Seattle Seahawks — After selecting Kenny Walker III — an "elusive back" as they say on Madden — in the second round last year and watching him gain 1,050 yards and score nine touchdowns in his rookie season, they grabbed the best "power back" available in UCLA's Zach Charbonnet, also in the second round, this year, seemingly signaling a return to their "Ground Chuck" days of the '80s (named after Chuck Knox, their head coach in those days), after expending their two first-round picks on the highly-regarded Illinois cornerback Devon Witherspoon and Ohio State wide receiver Jaxon Smith-Njigba. And with division rival San Francisco weighed down by both the schedule blues and the quick-fix blues, the NFC West title could be theirs for the asking.

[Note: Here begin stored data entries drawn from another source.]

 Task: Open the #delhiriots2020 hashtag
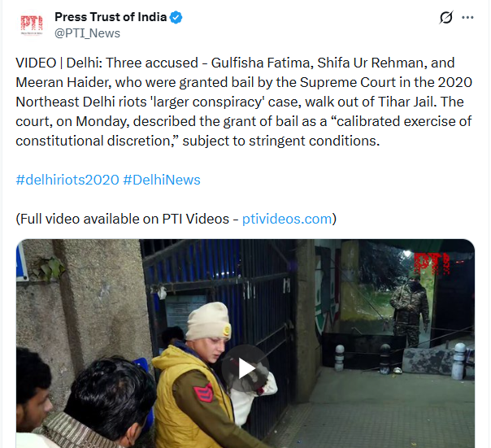click(x=67, y=180)
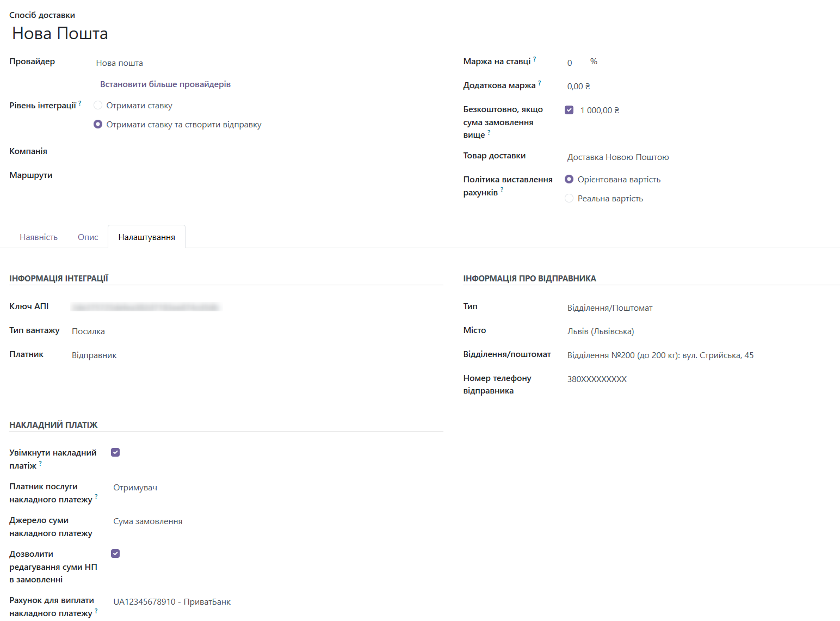Viewport: 840px width, 621px height.
Task: Click help icon for Політика виставлення рахунків
Action: (502, 190)
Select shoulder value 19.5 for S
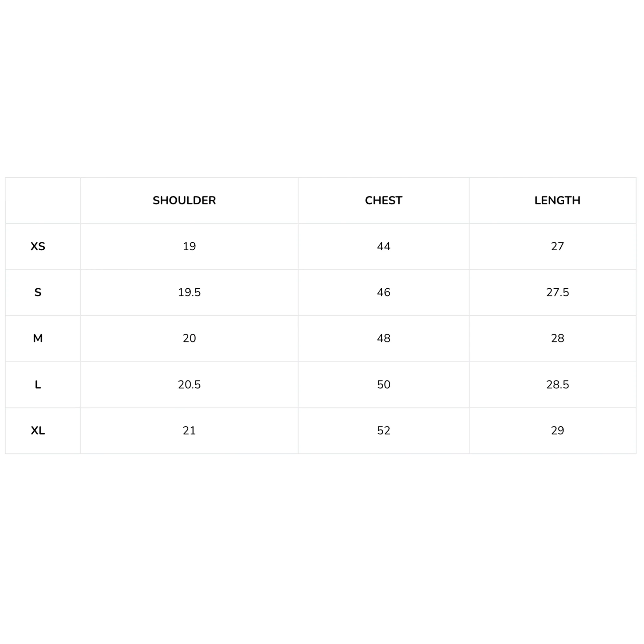The width and height of the screenshot is (644, 644). coord(189,292)
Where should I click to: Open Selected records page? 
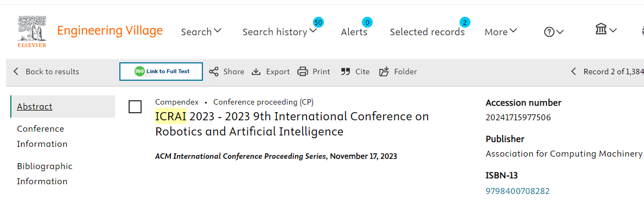(x=427, y=31)
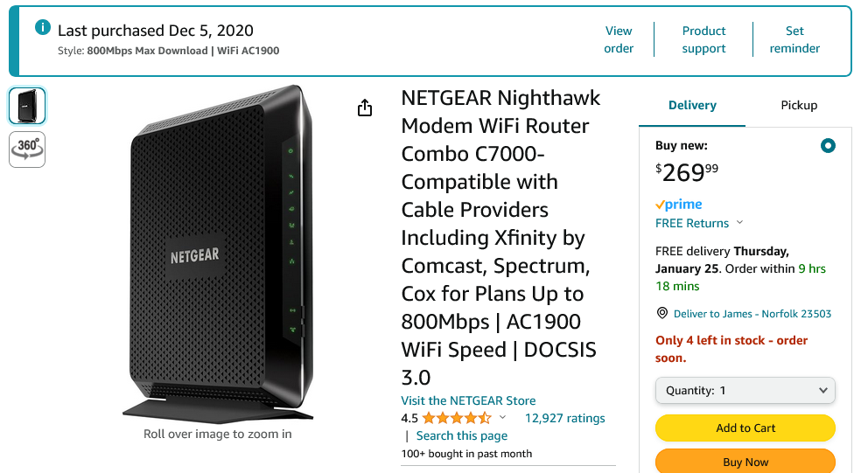Click the Set reminder link
This screenshot has width=868, height=473.
(x=795, y=39)
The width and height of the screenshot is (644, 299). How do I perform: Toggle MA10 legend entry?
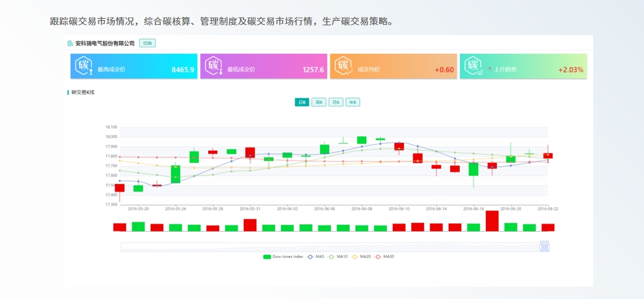pyautogui.click(x=338, y=257)
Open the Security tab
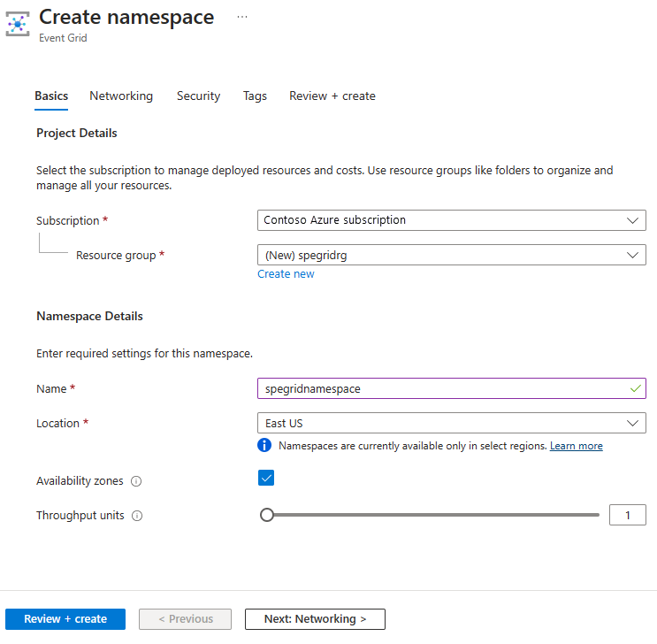 click(198, 96)
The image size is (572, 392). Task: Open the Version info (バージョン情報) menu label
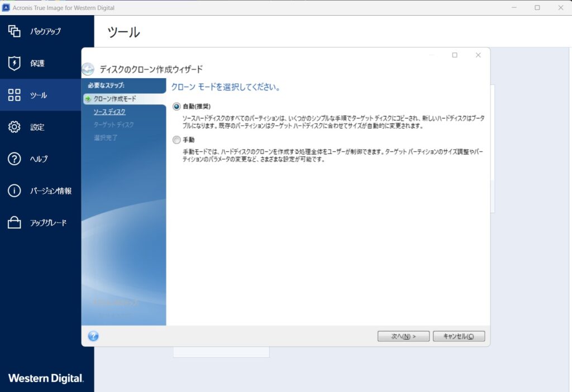pos(51,191)
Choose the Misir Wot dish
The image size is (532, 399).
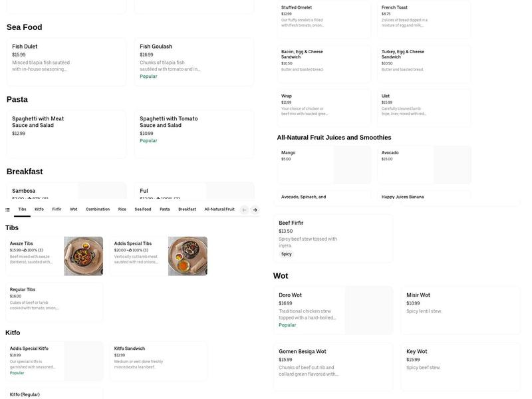pyautogui.click(x=460, y=310)
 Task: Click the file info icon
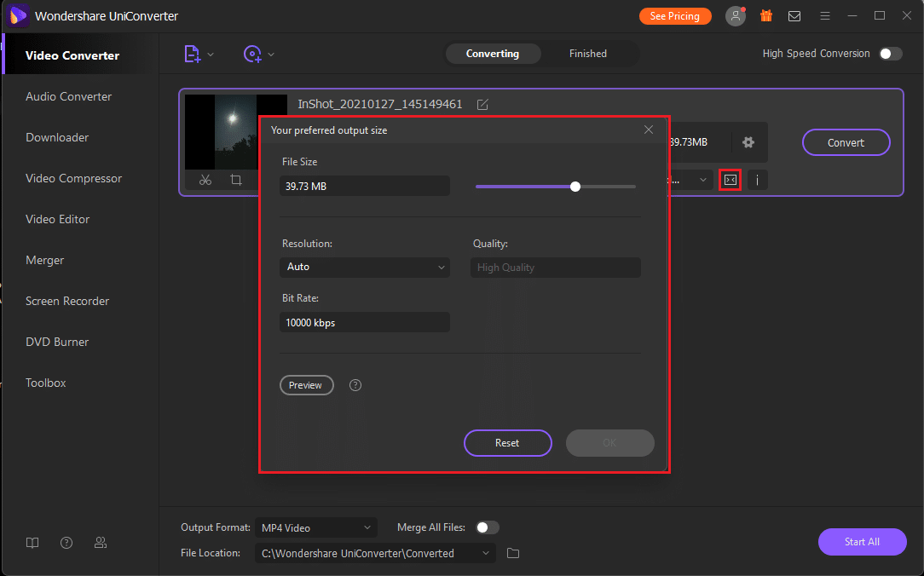click(x=757, y=180)
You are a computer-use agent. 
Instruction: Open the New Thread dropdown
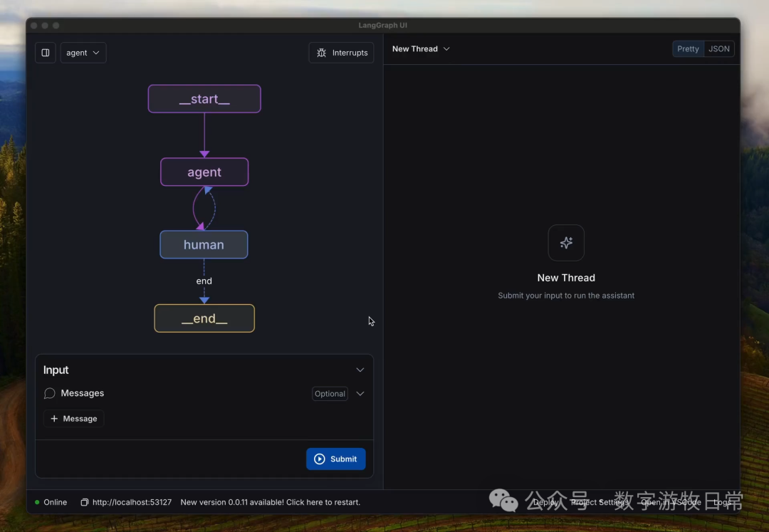coord(422,49)
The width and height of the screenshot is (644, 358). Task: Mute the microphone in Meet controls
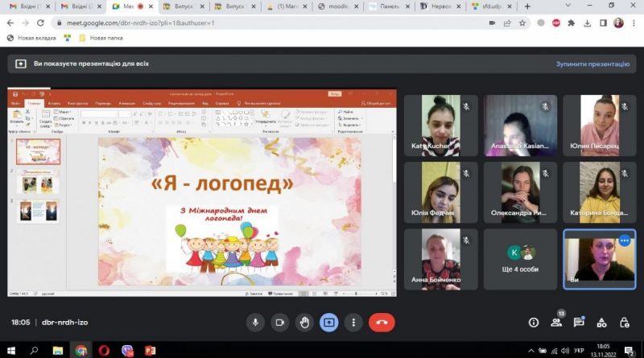(255, 323)
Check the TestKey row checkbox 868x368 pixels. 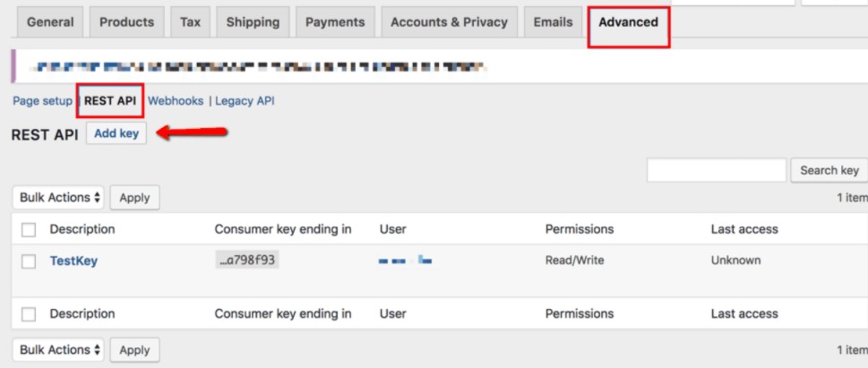(x=29, y=261)
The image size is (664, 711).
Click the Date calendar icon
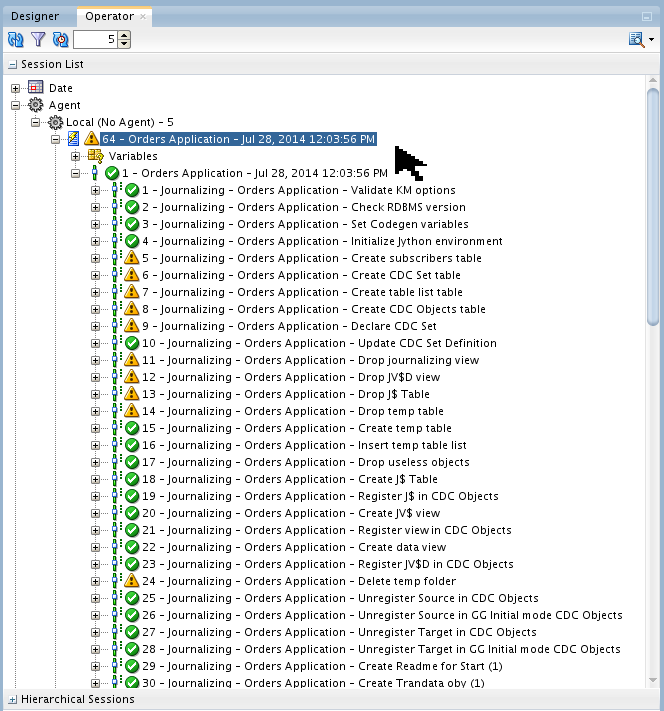click(x=36, y=88)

Arizona Cardinals — Like the Titans, their offensive line needed an upgrade (46 sacks allowed in 2022), and like a coil stretched out, advancing up and forward after having circled down and back, they traded first down from third overall to 12th, then back up to sixth, and came away at the end with not only Ohio State offensive tackle Paris Johnson Jr. but also Houston's first-round pick in the 2024 draft as well. Even added another promising offensive lineman in UCLA offensive guard Jon Gaines II in the fourth round.

Houston Texans — Considering that the AFC South went a combined 12-32 in out-of-division games a year ago, it should come as no surprise that this division had great drafts, especially if a team therefrom had the second and third overall picks, as the Texans did. C.J. Stroud has a solid chance to break the formidable Ohio State Quarterback Jinx, and Alabama's Will Anderson Jr. will make an immediate impact at the newly recognized edge rusher position. Incoming head coach DeMeco Ryans can't say that he isn't being given building blocks.


San Francisco 49ers — Made their first pick in the third round (true, they had three picks in that round, including two compensatory picks, one of them a kicker), and no team lacking a first- or second-round pick has won the Super Bowl since Tampa Bay did it in 2002. Not only that, but the 49ers are taking the biggest jump in the entire NFL in strength of schedule from what every team played in 2022, using the 2022 final records for comparative purposes. Looks like this team will slip a bit in 2023 — maybe enough to relinquish the NFC West crown to the Seahawks.

Cleveland Browns — No pick until the third round, just like the 49ers. While the Bengals, Ravens and Steelers added valuable young talent via the draft, they were caught standing still — and they don't have a first-round pick in 2024 either. Did someone say 2-15 in 2024?

Miami Dolphins — Their draft lacked both quality (their first selection was South Carolina CB Cam Smith with the 51st overall pick) and quantity (only four picks in the entire draft). The reason they didn't have a first-round pick is because they tried to tank games in 2019 to get a higher drafting position — a problem that could be solved once and for all if the NFL were to implement a draft lottery.

Los Angeles Rams — At least there is a light at the end of the tunnel for them, in that they will finally have a first-round pick again in 2024. But they will have a lot of ground to make up after not having had such a pick for seven consecutive years. Their first selection this year (in the second round, 36th overall) was offensive guard Steve Avila of TCU.

Denver Broncos — For a time, the NFL banned trading draft choices for head coaches. Maybe they should have kept that rule in place. Similar to Miami, in that not only did they lack a first-round pick, but had only five picks all told, the first of which was wide receiver Marvin "Holly" Mims (admit it — don't you miss Chris Berman, too?) of Oklahoma at #63 overall. And not for nothing, but why is Denver seen as such an attractive destination — for players and coaches alike?